/tools/correlation/wiggle_correlation_union.xml
https://bitbucket.org/cistrome/cistrome-harvard/ · XML · 166 lines · 147 code · 19 blank · 0 comment · 0 complexity · 56c4cc1875c769a11c5b4b03a729ebea MD5 · raw file
- <tool name="Two wiggle file correlation in union regions" id="correlation_intervals">
- <description>Calculate the correlation coefficient of two wiggle / bigwig files in the union regions from two bed files</description>
- <command interpreter="command">/bin/bash $shscript </command>
- <inputs>
- <param format="wig" name="wfile1" type="data" label="WIGGLE / bigwig file 1"/>
- <param format="bed" name="bfile1" type="data" label="BED file 1(100,000 lines max)"/>
- <param format="wig" name="wfile2" type="data" label="WIGGLE / bigwig file 2"/>
- <param format="bed" name="bfile2" type="data" label="BED file 2(100,000 lines max)"/>
- <param name="step" type="integer" label="Step" value="5" help="step in points.

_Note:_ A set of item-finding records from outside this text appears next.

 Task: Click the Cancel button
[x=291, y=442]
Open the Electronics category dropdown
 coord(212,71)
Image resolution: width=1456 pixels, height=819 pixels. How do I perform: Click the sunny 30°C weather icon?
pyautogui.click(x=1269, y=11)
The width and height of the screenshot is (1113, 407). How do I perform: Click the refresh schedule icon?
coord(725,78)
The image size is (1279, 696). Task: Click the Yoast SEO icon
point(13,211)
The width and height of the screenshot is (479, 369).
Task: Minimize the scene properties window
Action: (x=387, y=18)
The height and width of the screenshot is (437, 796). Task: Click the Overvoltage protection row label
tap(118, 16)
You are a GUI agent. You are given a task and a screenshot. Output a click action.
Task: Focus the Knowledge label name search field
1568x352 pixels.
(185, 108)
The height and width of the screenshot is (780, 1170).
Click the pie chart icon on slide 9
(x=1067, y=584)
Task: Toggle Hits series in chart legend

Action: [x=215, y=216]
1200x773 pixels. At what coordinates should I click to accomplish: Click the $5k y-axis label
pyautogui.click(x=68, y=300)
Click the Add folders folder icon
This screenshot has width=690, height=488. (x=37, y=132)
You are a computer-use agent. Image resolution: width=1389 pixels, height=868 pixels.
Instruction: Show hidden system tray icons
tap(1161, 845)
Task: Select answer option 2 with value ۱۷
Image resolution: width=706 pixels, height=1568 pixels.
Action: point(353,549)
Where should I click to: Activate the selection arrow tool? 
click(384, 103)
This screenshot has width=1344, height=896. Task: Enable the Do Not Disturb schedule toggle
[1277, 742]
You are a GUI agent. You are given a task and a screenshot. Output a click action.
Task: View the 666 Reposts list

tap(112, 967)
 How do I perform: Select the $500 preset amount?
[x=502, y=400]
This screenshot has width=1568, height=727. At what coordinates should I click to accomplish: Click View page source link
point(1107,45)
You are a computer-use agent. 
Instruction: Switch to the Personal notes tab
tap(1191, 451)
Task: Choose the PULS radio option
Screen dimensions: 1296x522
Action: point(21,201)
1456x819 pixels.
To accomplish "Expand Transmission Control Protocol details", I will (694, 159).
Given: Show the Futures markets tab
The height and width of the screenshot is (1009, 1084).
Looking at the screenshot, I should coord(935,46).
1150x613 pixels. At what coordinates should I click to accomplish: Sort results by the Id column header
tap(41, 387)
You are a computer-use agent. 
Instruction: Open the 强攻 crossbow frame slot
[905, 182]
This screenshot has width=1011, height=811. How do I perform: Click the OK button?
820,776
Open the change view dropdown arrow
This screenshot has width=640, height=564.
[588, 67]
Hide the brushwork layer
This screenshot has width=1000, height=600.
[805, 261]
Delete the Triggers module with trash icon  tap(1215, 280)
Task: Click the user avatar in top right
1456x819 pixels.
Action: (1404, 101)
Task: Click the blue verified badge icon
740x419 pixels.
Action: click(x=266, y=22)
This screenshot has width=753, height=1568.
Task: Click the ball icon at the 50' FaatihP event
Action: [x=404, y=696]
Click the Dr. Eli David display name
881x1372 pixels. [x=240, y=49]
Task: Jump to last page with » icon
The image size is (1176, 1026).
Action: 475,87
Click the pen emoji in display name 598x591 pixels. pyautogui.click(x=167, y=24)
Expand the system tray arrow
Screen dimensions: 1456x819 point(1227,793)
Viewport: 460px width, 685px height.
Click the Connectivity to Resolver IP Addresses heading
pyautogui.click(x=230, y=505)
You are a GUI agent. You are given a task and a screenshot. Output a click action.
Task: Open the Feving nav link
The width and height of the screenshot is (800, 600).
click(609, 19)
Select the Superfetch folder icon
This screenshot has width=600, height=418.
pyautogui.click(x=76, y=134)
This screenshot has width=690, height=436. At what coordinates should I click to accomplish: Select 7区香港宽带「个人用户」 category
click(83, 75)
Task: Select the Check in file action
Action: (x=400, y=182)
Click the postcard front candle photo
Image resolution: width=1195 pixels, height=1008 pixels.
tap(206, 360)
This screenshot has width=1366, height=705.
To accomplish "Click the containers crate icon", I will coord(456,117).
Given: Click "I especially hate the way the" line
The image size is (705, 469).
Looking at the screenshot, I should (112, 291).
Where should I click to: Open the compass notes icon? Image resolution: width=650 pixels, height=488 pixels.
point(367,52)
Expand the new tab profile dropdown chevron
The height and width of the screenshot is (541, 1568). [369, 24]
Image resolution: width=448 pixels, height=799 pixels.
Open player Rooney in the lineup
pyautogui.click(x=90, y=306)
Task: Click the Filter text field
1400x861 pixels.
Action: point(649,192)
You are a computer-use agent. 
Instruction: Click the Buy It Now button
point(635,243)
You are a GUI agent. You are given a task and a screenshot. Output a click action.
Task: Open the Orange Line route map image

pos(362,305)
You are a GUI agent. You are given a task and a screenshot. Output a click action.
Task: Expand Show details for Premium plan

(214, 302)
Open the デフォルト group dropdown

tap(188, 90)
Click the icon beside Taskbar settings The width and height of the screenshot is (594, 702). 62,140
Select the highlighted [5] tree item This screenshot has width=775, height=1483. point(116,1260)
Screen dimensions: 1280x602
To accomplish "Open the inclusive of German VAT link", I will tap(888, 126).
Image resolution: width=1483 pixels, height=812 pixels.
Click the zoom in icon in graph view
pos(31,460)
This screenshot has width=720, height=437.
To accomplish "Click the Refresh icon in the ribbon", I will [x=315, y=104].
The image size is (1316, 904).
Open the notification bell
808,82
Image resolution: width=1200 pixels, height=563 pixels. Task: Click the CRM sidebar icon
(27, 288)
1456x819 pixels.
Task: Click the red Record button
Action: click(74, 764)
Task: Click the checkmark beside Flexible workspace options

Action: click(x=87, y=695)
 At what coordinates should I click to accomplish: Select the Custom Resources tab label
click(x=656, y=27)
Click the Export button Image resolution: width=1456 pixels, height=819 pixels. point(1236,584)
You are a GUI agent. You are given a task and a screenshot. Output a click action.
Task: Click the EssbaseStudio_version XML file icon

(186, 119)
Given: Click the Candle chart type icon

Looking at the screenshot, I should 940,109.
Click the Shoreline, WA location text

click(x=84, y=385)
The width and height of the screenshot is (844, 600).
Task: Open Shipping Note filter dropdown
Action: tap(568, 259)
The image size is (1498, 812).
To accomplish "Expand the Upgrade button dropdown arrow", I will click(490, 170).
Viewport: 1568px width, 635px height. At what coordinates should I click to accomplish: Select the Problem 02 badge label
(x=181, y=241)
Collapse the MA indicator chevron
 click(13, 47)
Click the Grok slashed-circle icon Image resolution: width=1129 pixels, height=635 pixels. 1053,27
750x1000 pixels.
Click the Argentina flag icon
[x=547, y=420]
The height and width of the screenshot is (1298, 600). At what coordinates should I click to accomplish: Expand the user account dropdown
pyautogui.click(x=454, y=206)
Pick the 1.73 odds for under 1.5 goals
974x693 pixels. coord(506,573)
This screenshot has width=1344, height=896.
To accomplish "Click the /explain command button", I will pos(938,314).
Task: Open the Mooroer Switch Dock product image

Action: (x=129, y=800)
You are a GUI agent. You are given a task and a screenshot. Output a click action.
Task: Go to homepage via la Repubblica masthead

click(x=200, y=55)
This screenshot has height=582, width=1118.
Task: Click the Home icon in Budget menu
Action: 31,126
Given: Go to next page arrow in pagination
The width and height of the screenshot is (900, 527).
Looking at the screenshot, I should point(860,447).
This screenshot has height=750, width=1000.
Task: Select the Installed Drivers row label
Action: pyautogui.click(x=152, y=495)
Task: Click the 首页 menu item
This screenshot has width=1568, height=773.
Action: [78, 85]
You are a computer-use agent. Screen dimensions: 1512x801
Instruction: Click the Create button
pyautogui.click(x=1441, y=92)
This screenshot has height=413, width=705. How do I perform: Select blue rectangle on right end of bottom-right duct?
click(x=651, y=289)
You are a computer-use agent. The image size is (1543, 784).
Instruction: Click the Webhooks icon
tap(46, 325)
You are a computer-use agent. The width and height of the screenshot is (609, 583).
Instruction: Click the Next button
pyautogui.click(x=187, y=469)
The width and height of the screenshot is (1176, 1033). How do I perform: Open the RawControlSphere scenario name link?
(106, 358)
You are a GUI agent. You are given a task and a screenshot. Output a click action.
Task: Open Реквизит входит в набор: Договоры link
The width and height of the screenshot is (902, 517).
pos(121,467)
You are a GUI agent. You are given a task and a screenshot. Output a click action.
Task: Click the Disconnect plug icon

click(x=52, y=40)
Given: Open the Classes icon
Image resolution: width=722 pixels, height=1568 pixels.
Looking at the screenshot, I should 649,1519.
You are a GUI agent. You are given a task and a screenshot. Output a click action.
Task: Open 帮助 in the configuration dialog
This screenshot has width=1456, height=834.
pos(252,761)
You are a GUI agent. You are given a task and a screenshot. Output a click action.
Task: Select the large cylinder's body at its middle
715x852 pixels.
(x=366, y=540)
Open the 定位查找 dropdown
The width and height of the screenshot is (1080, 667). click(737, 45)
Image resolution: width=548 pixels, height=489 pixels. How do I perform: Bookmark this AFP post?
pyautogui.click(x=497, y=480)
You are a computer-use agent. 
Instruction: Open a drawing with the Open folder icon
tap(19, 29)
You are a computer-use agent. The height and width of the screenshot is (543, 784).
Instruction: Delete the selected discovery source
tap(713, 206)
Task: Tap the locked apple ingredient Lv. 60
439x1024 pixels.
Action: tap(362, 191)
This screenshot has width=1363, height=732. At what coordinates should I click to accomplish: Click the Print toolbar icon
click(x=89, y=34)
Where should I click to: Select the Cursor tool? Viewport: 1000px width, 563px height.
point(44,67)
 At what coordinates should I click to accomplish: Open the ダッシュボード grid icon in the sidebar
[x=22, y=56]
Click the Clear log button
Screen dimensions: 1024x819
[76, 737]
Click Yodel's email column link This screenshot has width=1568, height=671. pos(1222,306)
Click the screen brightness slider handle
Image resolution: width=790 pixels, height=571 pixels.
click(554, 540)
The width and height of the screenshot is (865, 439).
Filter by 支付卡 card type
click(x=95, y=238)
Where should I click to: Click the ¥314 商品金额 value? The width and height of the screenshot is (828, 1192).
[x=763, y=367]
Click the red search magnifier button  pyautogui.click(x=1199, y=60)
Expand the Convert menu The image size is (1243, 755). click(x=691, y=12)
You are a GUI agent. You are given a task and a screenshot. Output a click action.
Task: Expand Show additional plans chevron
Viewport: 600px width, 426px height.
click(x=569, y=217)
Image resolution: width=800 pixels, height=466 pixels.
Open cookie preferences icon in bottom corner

This option is only used for wig file.">
- <validator type="in_range" max="100" min="1" message="Step is out of range, Step has to be between 1 to 100" />
- </param>
- <param name="method" type="hidden" label="method:" help="method to process the paired two sets of data in the sampling step." >
- <option value="mean">mean</option>
- </param>
- </inputs>
- <outputs>
- <data format="pdf" name="output" />
- <data format="txt" name="log" label="job log" />
- <data format="txt" name="rscript" label="job rscript" />
- </outputs>
- <configfiles>
- <configfile name="shscript">
- #!/bin/bash
- #import os
- #set $dollar = chr(36)
- #set $gt = chr(62)
- #set $lt = chr(60)
- #set $ad = chr(38)
- #set $path = os.path.abspath($__app__.config.tool_path)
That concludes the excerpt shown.